The clack of heels got my attention. A woman passed by the hallway, but stopped at the sight of the poor man still gasping for breath. I asked her if she could find us a cup of water somewhere, and she scurried off with a panicked look on her face.
“Please stop,” Raayan said. “Stop getting everyone involved.”
“It was just one person, Raay. And I didn’t tell her why.”
His distress was highlighted by angular brows and a thin lip. Anger. Like that one time he’d stepped on a thumb tack that fell out of his briefcase in the dining room.
“I think we should go home,” I said. “You don’t look well.”
His knuckles shook against his knees as he clutched his fists so tight I thought his palms would burst open. I was too scared to comfort him with touch, convinced his skin would burn me like the flames engulfing his pupils.
“I stopped it,” he said. “I stopped T.”
“You stopped taking testosterone?”
He made a whiny noise of agreement. Ah, so that explained why the tiny bottles suddenly stopped collecting on his nightstand.
Raayan took a long breath. “My liver’s struggling. Has been for a while. Dr. G drafted a treatment plan, says I should be fine, but I can’t handle the hormones anymore.”
After a few more minutes of silence, Raayan’s skin finally looked cool enough to touch again. I rubbed his arm, then clasped his hand so he had something to hold other than his pain.
“I can’t believe you didn’t tell me,” I said with a huff.
“Didn’t really want to talk about it.”
I exhaled slowly. “How long have you been off of it?”
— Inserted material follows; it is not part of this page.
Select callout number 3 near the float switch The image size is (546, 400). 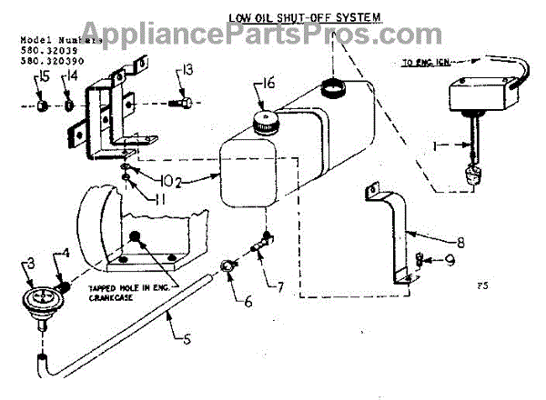[x=29, y=264]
“A few months. It wasn’t so bad at first but now I feel like I’m going to lose everything I’ve worked for… like I’m going to revert back into what I hated.”
“You know you won’t, right? That’s not how HRT works.”
“I know. But it’s all symbolic, isn’t it? I’ve never felt right in this body, and now it’s rejecting the thing that’s supposed to change that. It’s like the universe is telling me I don’t belong inside it.”
“My god, Raayan.”
I pulled him in against my chest, and he crumpled into my lap. He didn’t start crying again, but after minutes of complete silence, I sort of wished he would. I could feel how numb he was through the embrace, and I didn’t know how to fix it. This wasn’t fair, but I couldn’t fix it.
“I wish I could do something for you,” I said.
“I don’t think you can, Annu.”
I shook my head. It really wasn’t fair.
“Can we go home now?” he asked.
I gave him one more squeeze before he sat up. He removed his tie, and I fixed his collar for him. He gathered his stuff from the couch, and with his hand still in mine, we headed downstairs. His gloomy mood still lingered, coating my heart with a heavy smog. This cloud wasn’t something I could hold for him, but it was better off roaming the air between us than bottled up.